PARIS: Le procès de l'assassinat d'un prêtre lors d'une messe en France en 2016, un an et demi après le début d'une vague d'attentats djihadistes, s'est ouvert lundi à Paris pour juger trois proches des assaillants et l'instigateur présumé de l'attaque.
Cet instigateur présumé, Rachid Kassim, ne prendra pas place dans le box des accusés de la cour d'assises spéciale de Paris : ce propagandiste français du groupe État islamique (EI) est présumé mort dans un bombardement en Irak en février 2017.
Les deux meurtriers âgés de 19 ans, Adel Kermiche et Abdel-Malik Petitjean, qui se réclamaient de l'EI, ont, eux, été tués par la police à leur sortie de la petite église de la banlieue de Rouen, dans le nord-ouest de la France, le 26 juillet 2016.
Ils venaient d'y égorger le père Jacques Hamel, 85 ans, à la fin d'une messe devant trois religieuses et un couple, dont ils avaient aussi grièvement blessé le mari, octogénaire.
Seules comparaissent trois personnes de leur "entourage familial, amical ou téléphonique", selon l'accusation. Jean-Philippe Jean Louis, Farid Khelil et Yassine Sebaihia sont renvoyés pour "association de malfaiteurs terroriste".
Cet attentat visant pour la première fois en Europe un prêtre dans son église avait bouleversé bien au-delà des frontières françaises.
Il était survenu douze jours après un attentat qui avait fait 86 morts à Nice, sur la riviera française, et après une année 2015 sanglante, marquée par l'attaque djihadiste contre l'heddomadaire satirique Charlie Hebdo et une supérette kasher en janvier (17 morts) puis par les attentats à Paris et près de Paris en novembre (130 morts).
L'audience doit débuter par l'examen des personnalités de Jean-Philippe Jean Louis, Farid Khelil et Yassine Sebaihia, soupçonnés d'avoir été au courant des projets des deux jeunes hommes, d'avoir partagé leur idéologie ou tenté de rejoindre les groupes terroristes en Syrie.

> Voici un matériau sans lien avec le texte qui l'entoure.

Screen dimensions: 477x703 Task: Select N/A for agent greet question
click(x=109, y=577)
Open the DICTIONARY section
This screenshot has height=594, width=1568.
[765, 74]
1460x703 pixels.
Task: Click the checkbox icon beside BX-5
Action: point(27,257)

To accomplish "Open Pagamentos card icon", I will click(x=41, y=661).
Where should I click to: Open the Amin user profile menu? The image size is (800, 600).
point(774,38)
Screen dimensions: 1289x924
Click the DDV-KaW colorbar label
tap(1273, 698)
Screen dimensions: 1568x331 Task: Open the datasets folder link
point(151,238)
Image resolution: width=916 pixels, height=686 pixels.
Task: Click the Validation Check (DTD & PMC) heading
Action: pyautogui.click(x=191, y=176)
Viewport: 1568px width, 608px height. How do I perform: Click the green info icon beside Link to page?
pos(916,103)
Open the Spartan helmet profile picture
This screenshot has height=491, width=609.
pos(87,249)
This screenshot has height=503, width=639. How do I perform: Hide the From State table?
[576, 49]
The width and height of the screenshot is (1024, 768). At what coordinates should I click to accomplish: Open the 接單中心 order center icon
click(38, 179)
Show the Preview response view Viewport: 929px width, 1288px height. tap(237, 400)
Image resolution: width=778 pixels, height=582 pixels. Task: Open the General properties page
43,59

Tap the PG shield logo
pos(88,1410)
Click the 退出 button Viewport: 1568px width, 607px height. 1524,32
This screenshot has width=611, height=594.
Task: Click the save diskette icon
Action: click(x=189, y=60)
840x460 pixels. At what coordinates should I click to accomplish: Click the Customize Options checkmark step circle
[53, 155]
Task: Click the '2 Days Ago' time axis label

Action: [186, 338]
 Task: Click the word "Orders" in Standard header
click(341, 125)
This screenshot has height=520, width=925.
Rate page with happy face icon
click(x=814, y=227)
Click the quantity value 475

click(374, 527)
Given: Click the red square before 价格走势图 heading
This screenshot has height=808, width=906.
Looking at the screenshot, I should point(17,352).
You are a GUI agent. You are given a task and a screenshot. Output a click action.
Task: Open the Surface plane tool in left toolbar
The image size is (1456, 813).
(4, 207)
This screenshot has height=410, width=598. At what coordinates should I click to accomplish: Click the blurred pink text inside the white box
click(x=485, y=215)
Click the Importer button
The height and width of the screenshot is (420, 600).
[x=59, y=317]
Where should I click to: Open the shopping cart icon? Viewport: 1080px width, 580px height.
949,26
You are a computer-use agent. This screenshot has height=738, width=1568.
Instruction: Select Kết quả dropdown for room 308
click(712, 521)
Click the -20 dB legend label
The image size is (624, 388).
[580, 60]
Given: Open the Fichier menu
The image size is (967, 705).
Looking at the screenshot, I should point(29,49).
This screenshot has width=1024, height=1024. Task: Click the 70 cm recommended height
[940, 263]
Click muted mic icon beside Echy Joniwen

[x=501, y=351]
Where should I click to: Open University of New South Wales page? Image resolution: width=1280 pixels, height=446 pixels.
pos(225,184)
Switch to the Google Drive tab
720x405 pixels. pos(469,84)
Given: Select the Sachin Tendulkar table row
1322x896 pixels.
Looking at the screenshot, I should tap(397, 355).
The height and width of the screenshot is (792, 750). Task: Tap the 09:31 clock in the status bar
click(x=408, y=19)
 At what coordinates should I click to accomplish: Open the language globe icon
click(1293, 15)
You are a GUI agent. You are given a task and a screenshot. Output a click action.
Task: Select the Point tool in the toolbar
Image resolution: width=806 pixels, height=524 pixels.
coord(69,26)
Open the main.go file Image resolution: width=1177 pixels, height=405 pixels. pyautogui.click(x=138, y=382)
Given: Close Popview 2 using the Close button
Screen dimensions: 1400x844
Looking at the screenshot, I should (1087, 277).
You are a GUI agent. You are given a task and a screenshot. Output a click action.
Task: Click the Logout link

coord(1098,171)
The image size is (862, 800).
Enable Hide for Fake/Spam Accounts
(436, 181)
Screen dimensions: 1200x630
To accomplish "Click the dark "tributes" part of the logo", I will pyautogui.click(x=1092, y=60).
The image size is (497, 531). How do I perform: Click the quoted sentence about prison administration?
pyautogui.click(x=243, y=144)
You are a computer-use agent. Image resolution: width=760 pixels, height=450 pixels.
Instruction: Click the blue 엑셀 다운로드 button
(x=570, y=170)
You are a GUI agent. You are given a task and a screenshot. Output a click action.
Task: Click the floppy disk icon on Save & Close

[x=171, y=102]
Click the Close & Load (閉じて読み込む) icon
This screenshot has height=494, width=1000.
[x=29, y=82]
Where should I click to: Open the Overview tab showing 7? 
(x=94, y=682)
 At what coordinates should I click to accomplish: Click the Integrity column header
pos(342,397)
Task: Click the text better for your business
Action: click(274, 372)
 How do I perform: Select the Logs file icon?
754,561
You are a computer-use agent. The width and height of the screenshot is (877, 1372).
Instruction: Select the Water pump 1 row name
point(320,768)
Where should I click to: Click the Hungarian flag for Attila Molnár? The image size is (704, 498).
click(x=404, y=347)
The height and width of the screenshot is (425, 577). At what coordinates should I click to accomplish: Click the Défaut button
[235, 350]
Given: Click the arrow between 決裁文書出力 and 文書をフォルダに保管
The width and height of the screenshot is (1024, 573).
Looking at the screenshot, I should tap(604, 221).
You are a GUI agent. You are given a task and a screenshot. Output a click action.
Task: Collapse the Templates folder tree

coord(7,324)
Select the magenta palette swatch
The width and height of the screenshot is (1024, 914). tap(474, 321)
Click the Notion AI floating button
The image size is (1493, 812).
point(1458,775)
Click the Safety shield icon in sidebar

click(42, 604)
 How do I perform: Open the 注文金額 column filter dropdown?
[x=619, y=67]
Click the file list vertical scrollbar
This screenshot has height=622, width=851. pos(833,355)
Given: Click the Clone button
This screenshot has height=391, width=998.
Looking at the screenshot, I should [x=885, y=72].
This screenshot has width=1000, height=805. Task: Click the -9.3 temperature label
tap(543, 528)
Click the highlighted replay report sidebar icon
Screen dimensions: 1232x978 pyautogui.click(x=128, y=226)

Rachid Kassim est le seul inculpé pour complicité de l'assassinat du prêtre et de la tentative d'assassinat sur le paroissien.
Comprendre les motivations
Guy Coponet, le paroissien blessé dans l'attaque, aujourd'hui âgé de 92 ans et veuf, doit être entendu jeudi. Présent lundi à l'ouverture du procès, il espère notamment que "ceux qui sont responsables (puissent) demander pardon à tous ceux à qui ils ont fait de la peine".
Les deux soeurs du père Hamel, Roseline et Chantal, veulent "comprendre qui étaient les auteurs de l'acte et (leurs) motivations" au cours de ce procès, prévu pour durer près de quatre semaines, selon leur avocat. Mais aussi savoir s'il y a eu "des insuffisances dans l'arsenal de prévention", alors que l'un des assassins était placé sous bracelet électronique après un départ avorté vers la Syrie.
L'archevêque de Rouen, Mgr Dominique Lebrun, qui a déposé en 2019 un dossier de béatification du père Hamel au Vatican, attend "que la justice soit rendue" pour les victimes ainsi que pour les trois accusés "détenus depuis cinq ans". "Sont-ils coupables ? De quoi ?", interroge-t-il.
Pour Béranger Tourné, avocat de Jean-Philippe Jean Louis, la réponse est claire: ils ne sont "que trois lampistes".
L'accusation décrit son client, âgé de 25 ans aujourd'hui, comme "très actif dans la djihadosphère", via l'administration d'une chaîne Telegram pro-EI et la création de cagnottes en ligne pour soutenir des personnes de "la mouvance islamiste radicale".
Quelques semaines avant l'attentat, il s'était rendu en Turquie en compagnie d'Abdel-Malik Petitjean, dans le but, selon l'accusation, de rejoindre la Syrie.
Farid Khelil, également en contact avec Rachid Kassim, aurait soutenu les velléités d'action violente d'Abdel-Malik Petitjean, son cousin.
Khelil, aujourd'hui âgé de 36 ans, "n'était pas du tout au courant du projet criminel de son cousin" et "conteste avoir partagé son idéologie", rétorque son avocat Simon Clemenceau.
Quant à Yassine Sabaihia, 27 ans, qui avait brièvement rejoint les deux terroristes à Saint-Etienne-du-Rouvray le 24 juillet, avant de repartir, "il ne savait pas ce qui était en train de se préparer", affirme son avocate Katy Mira.